Decisão do STF gera incertezas sobre condenações e validade das provas

O ministro Gilmar Mendes pediu vista e suspendeu o julgamento sobre escutas telefônicas da Operação Sevandija no STF, adiando decisões sobre condenações.
O Supremo Tribunal Federal (STF) suspendeu nesta sexta-feira (19) o julgamento sobre a validade das escutas telefônicas utilizadas como provas nos processos que condenaram políticos, advogados e empresários na Operação Sevandija, que revelou o maior esquema de corrupção da história de Ribeirão Preto (SP).
Durante sessão virtual, o ministro Gilmar Mendes, um dos integrantes da 2ª Turma, pediu vista para analisar um recurso extraordinário que tramita na Corte desde 2023 e paralisa as condenações decorrentes da força-tarefa no interior de São Paulo. Com isso, a votação somente deve ser concluída após um novo parecer dele ou depois de 90 dias.
O que foi decidido no julgamento
Antes dele, o relator do processo, ministro Nunes Marques, deixou seu voto favorável à validade das escutas, como já havia decidido em liminar anterior. Além de Mendes e Marques, o caso será analisado pelos ministros Dias Toffoli, Edson Fachin e André Mendonça.
Impactos da decisão para as condenações
Deflagrada em 2016, com a ajuda de interceptações telefônicas autorizadas pela Justiça, a força-tarefa no interior de São Paulo se desdobrou em 12 ações penais ao apontar diferentes linhas de corrupção na Prefeitura de Ribeirão Preto, sob o comando da prefeita Dárcy Vera, então filiada ao PSD. Essas interceptações mostraram conversas entre os investigados, incluindo a ex-prefeita, que corroboraram informações contidas em outras provas da investigação, como movimentações bancárias, planilhas e anotações.

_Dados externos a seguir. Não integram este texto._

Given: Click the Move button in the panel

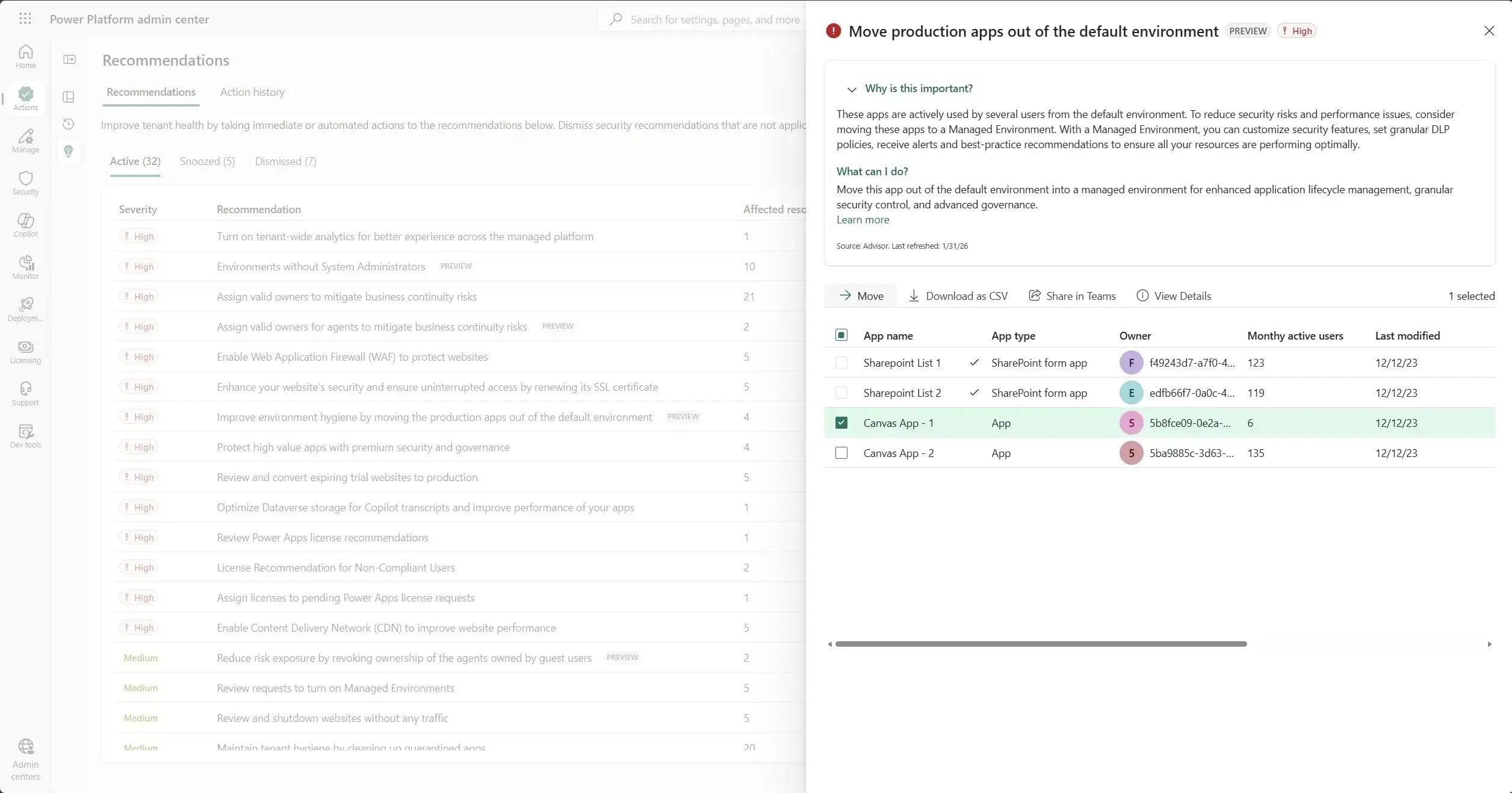Looking at the screenshot, I should point(861,296).
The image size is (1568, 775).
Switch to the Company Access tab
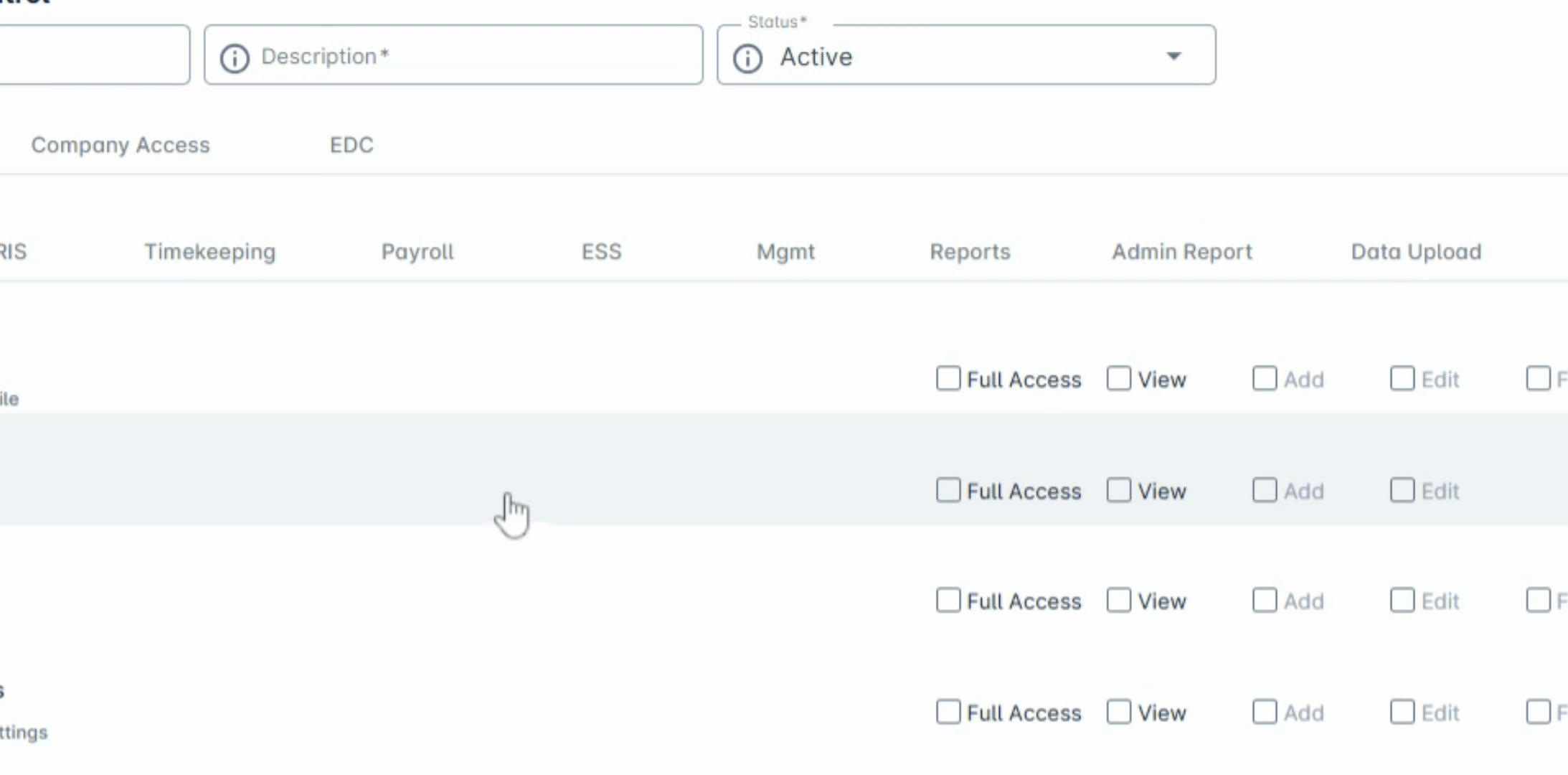click(121, 145)
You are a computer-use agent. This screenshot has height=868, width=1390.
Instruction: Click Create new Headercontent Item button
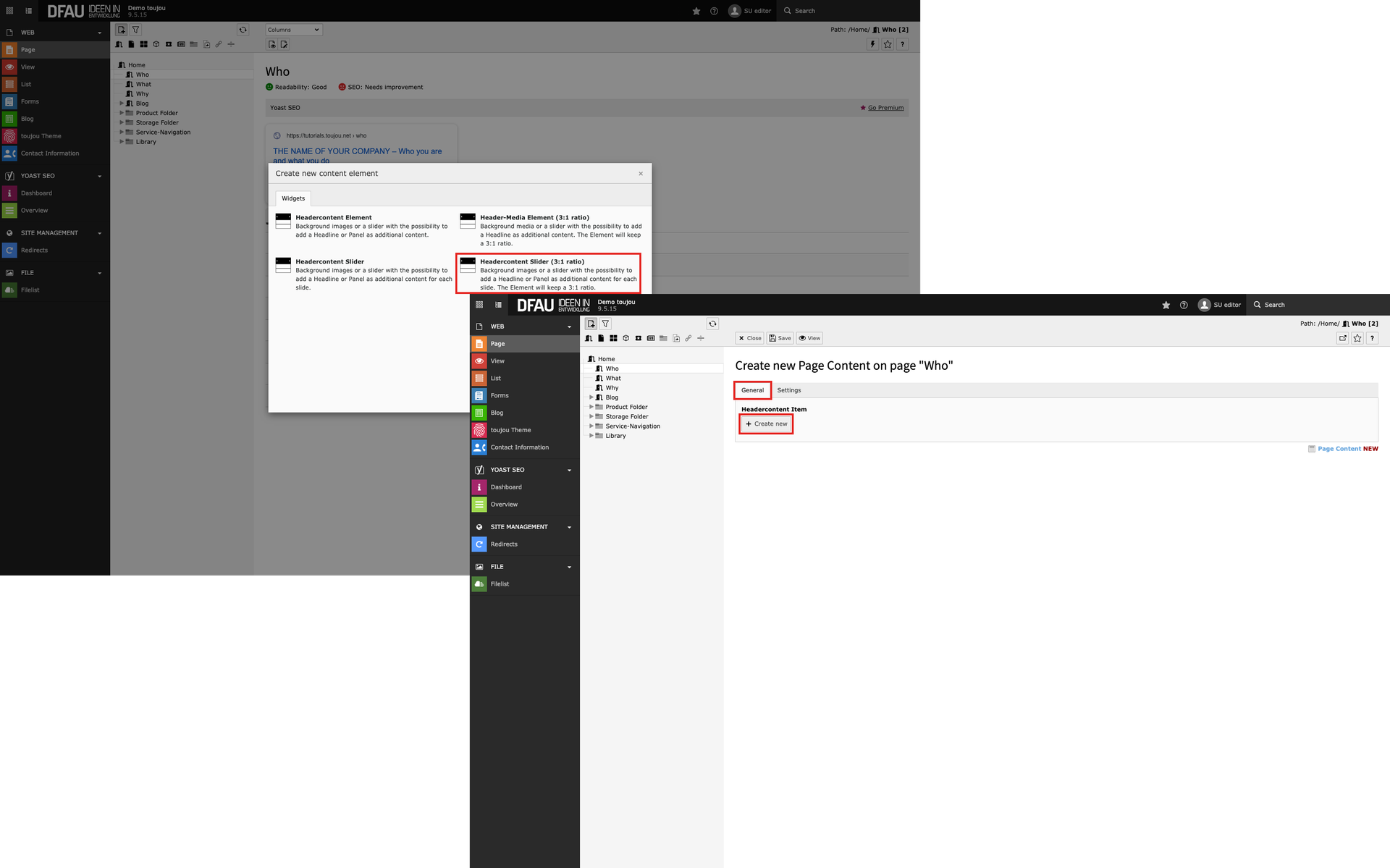tap(766, 424)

Perspectivas futuras para o caso
O caso ficou pendente, aguardando uma decisão colegiada sobre a validade das escutas. Ao longo das investigações, todos os investigados negaram envolvimento no esquema de corrupção. Nenhum dos acusados está preso em decorrência de recursos apresentados à Justiça. A ex-prefeita de Ribeirão Preto, Dárcy Vera, e outros vereadores chegaram a se candidatar nas últimas eleições municipais, mas não conseguiram se eleger. A decisão do STF traz incertezas sobre a continuidade dos processos e a validade das provas coletadas ao longo da investigação.